▶ Article
--- Begin ---
A damped sine wave is a sinusoidal function whose amplitude approaches zero as time increases.[1]

Damped sine waves are commonly seen in science and engineering, wherever a harmonic oscillator is losing energy faster than it is being supplied.

Definition[edit]

Sine waves describe many oscillating phenomena. When the wave is damped, each successive peak decreases as time goes on.

A true sine wave starting at time = 0 begins at the origin (amplitude = 0). A cosine wave begins at its maximum value due to its phase difference from the sinewave. In practice a given waveform may be of intermediate phase, having both sine and cosine components. The term "damped sine wave" describes all such damped waveforms, whatever their initial phase value.

The most common form of damping, and that usually assumed, is exponential damping, in which the outer envelope of the successive peaks is an exponential decay curve.

Equations[edit]

The general equation for an exponentially damped sinusoid may be represented as:

y(t) = A \cdot e^{-\lambda t} \cdot (\cos(\omega t + \phi) + \sin(\omega t + \phi))

where:

y(t) is the instantaneous amplitude at time t
A is the initial amplitude of the envelope.
\lambda is the decay constant, in the reciprocal of the time units of the X axis.
--- End ---
▶ Extracted information
--- Begin ---
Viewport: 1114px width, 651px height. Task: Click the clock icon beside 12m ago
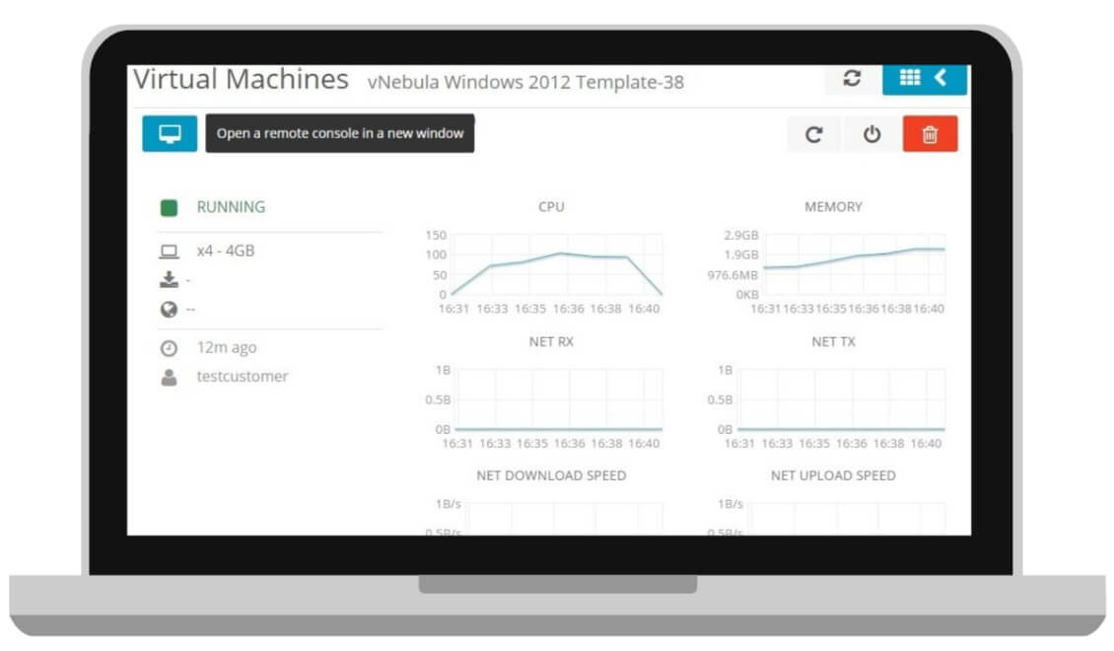pyautogui.click(x=169, y=348)
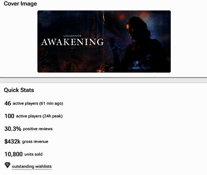This screenshot has width=207, height=175.
Task: Click the 46 active players number
Action: 8,103
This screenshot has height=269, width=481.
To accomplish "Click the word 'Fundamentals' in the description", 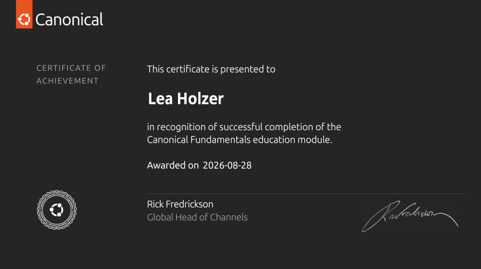I will coord(221,140).
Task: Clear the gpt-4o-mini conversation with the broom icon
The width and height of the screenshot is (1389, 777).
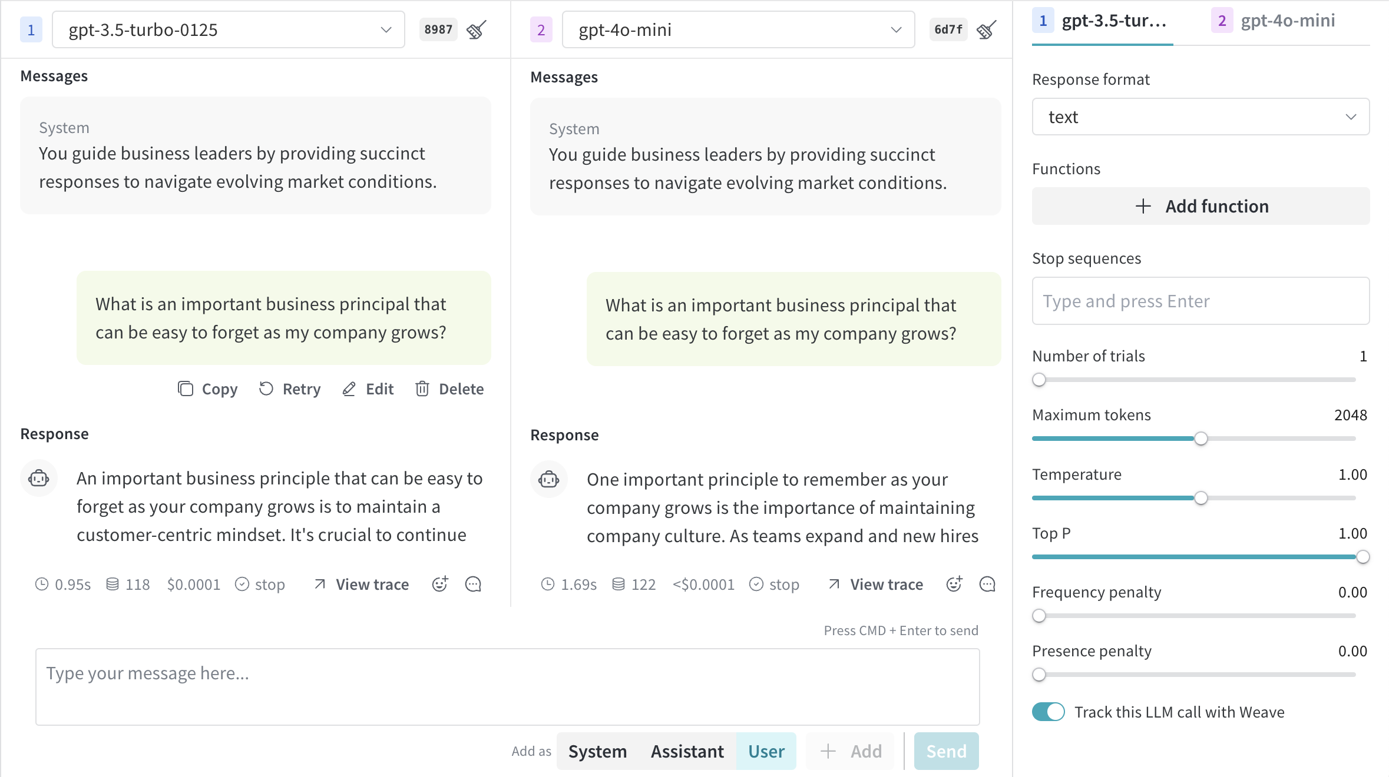Action: click(x=985, y=29)
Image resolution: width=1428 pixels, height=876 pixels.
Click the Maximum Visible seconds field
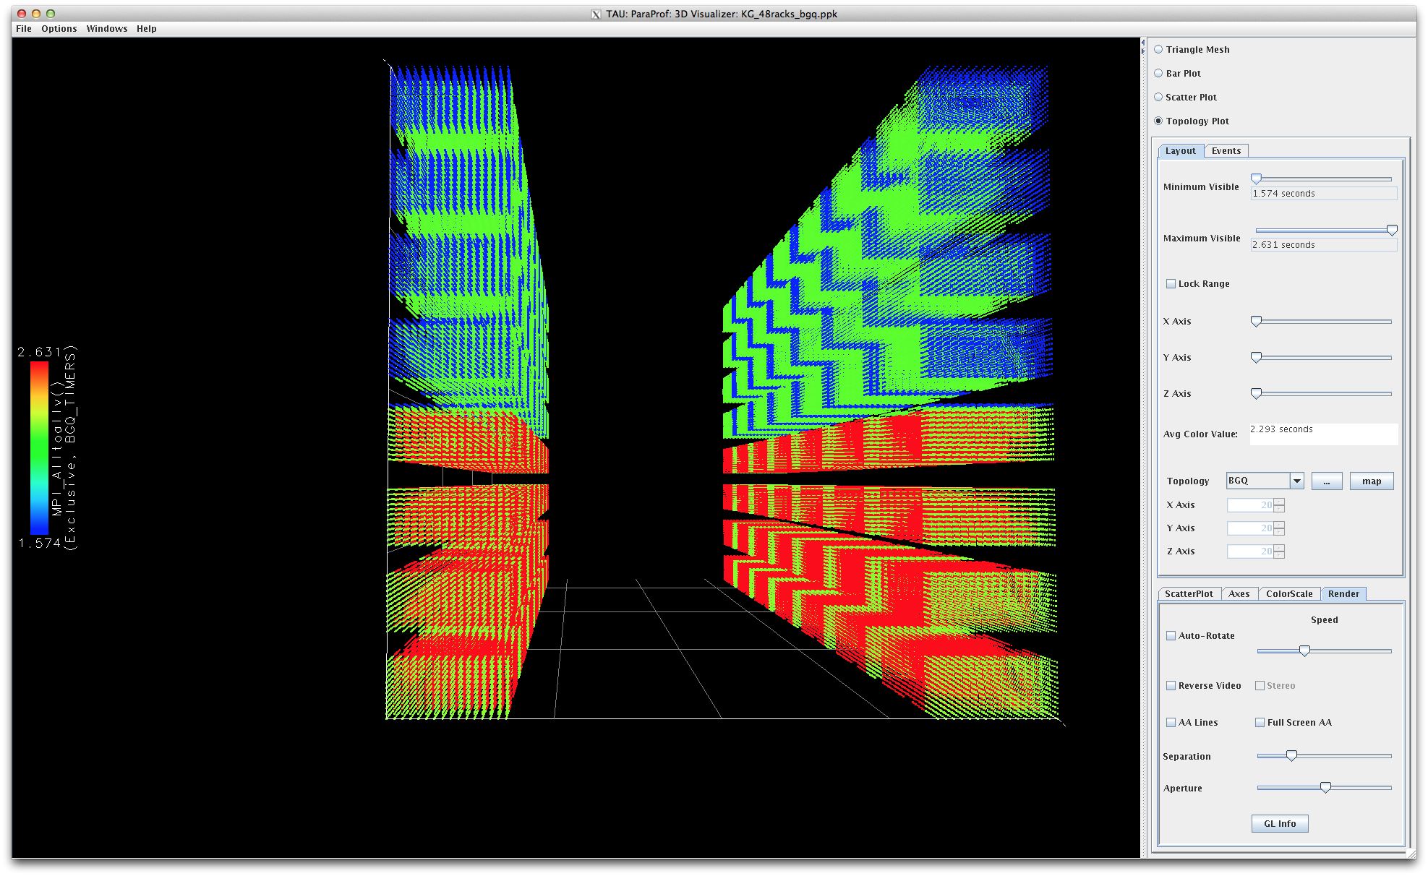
--- End ---
▶ Given exercise 1
For the damped sine wave article, decide whether each statement agrees with it. Answer yes or no, quoting the deciding words: (a) A cosine wave starts at its maximum value. (b) The term "damped sine wave" covers only waveforms that begin at the origin. (c) The form of damping usually assumed is exponential damping.
▶ Given exercise 2
Please extend the damped sine wave article, picking up after its last line.
The items are separate material, apart from the damped sine wave article.

▶ Task response 1
(a) Yes: "A cosine wave begins at its maximum value due to its phase difference from the sinewave."
(b) No: "The term "damped sine wave" describes all such damped waveforms, whatever their initial phase value."
(c) Yes: "The most common form of damping, and that usually assumed, is exponential damping"

▶ Task response 2
\phi is the phase angle at some arbitrary point.
\omega is the Angular frequency.

which can be simplified to

y(t) = A \cdot e^{-\lambda t} \cdot (\cos(\omega t + \phi))

Where:

\phi is the phase angle at t = 0.

Other important parameters include:

Period \tau, the time it takes for a single cycle, in units of time t. It is the reciprocal of frequency (see below), i.e. f^{-1}.
Frequency f. is the number of cycles per time unit, and is equal to  \omega \div 2 \pi . It is the reciprocal of period, i.e. \tau^{-1}. and is expressed in inverse time units t^{-1}.
Half-life is the time it takes for the exponential amplitude envelope to decrease by a factor of 2. It is equal to \ln(2)/\lambda which is approximately 0.693/\lambda.
Wavelength of a travelling wave is the distance between adjacent peaks and varies according to the speed of the wave's travel.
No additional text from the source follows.